Washington Editor

WASHINGTON - Acting FDA Commissioner Andrew von Eschenbach might be one step closer to Senate approval following reports that the maker of the Plan B contraceptive product, Barr Pharmaceuticals Inc., agreed to file for over-the-counter status for women 18 and older.

That would appear to satisfy the agency's latest requirement for non-prescription sales of the so-called "morning after pill" and potentially pave the way for von Eschenbach's Senate approval. That process has been held up by a procedural block from Sens. Hillary Rodham Clinton (D-N.Y.) and Patty Murray (D-Wash.), who said they won't budge until the FDA makes a decision.

For his part, von Eschenbach recently stressed the agency's need to ensure that the product "can be used safely and effectively" if sold without a prescription. He discussed the issue earlier this month at a hearing of the Senate Health, Education, Labor and Pensions (HELP) Committee to discuss his nomination. (See BioWorld Today, Aug. 2, 2006.)

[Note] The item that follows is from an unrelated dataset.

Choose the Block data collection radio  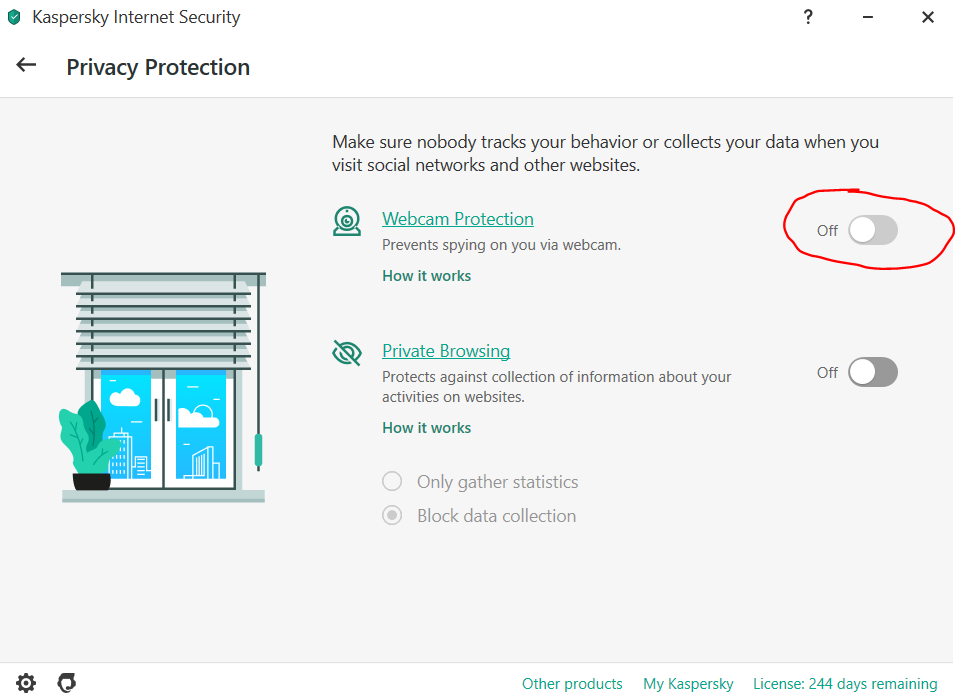coord(392,516)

Following an FDA meeting since then, Barr said it decided to resubmit its Plan B application, this time tailored to the 18-and-older guidelines. Previously, the Woodcliff Lake, N.J.-based company had filed for over-the-counter sales to women 16 and older, following an original request for non-prescription sales to all women that dates to 2003.

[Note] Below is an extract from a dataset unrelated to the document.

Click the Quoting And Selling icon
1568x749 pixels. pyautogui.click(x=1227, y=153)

The issue has become a well-documented albatross for von Eschenbach and his predecessor, Lester Crawford. The FDA's latest position was unveiled two weeks ago, just a day before von Eschenbach sat before the HELP Committee.

At the time, no vote was taken to send his nomination to the Senate floor, but the committee is expected to take up the matter next month. (See BioWorld Today, Aug. 1, 2006.)

The FDA has had a Senate-confirmed FDA commissioner for just 18 months in the past five years.

Kennedy-Enzi Bill Officially Introduced

Just before leaving town for this month's summer recess, Sens. Mike Enzi (R-Wyo.) and Edward Kennedy (D-Mass.) introduced a legislative proposal to strengthen the FDA's oversight of drugs after approval, the Enhancing Drug Safety and Innovation Act, in part by better addressing safety considerations before approval.

In a statement Enzi said the bill, which is labeled S. 3807, would "raise the bar" to ensure that safety is "not an afterthought, but an integral part of the process from the very beginning."

However, industry insiders aren't exactly enamored with the measure. Among other provisions, it would permit the FDA to impose a two-year ban on direct-to-consumer advertising for drugs with safety concerns, mandate risk evaluation and mitigation strategies in concert with any drug approval, create a new clinical trial registry, improve the agency's process for screening advisory committee members for financial conflicts of interest and establish a biomedical research group as a public-private partnership at the FDA to advance its Critical Path Initiative.

The bill has been expected for some time, and a draft was revealed last month. (See BioWorld Today, July 24, 2006.)

SOX Compliance Extension Proposed

The smallest of public biotech firms must be pleased to hear of the SEC's suggestion to extend the deadline for all smaller public companies to comply with Section 404 of the Sarbanes-Oxley Act.

The regulatory body proposed relief for such companies, which also are called non-accelerated filers, by pushing back initial compliance dates for management assessments of the company's internal control over financial reporting.

Such attestations would be moved from fiscal years ending on or after July 15, 2007, until fiscal years ending on or after Dec. 15, 2007.

Also, the date by which they must begin to comply with the requirement to provide an auditor's attestation on internal control in their annual reports would be extended to the first annual report for a fiscal year ending on or after Dec. 15, 2008. In addition, the SEC proposed a transition period for new public companies that would delay Section 404 compliance requirements to the date of a company's second annual report.

Non-accelerated filers comprise companies with market capitalizations under $75 million. The SEC said its proposal is intended to provide cost savings and efficiency opportunities as smaller public companies prepare to comply fully with Section 404's reporting requirements.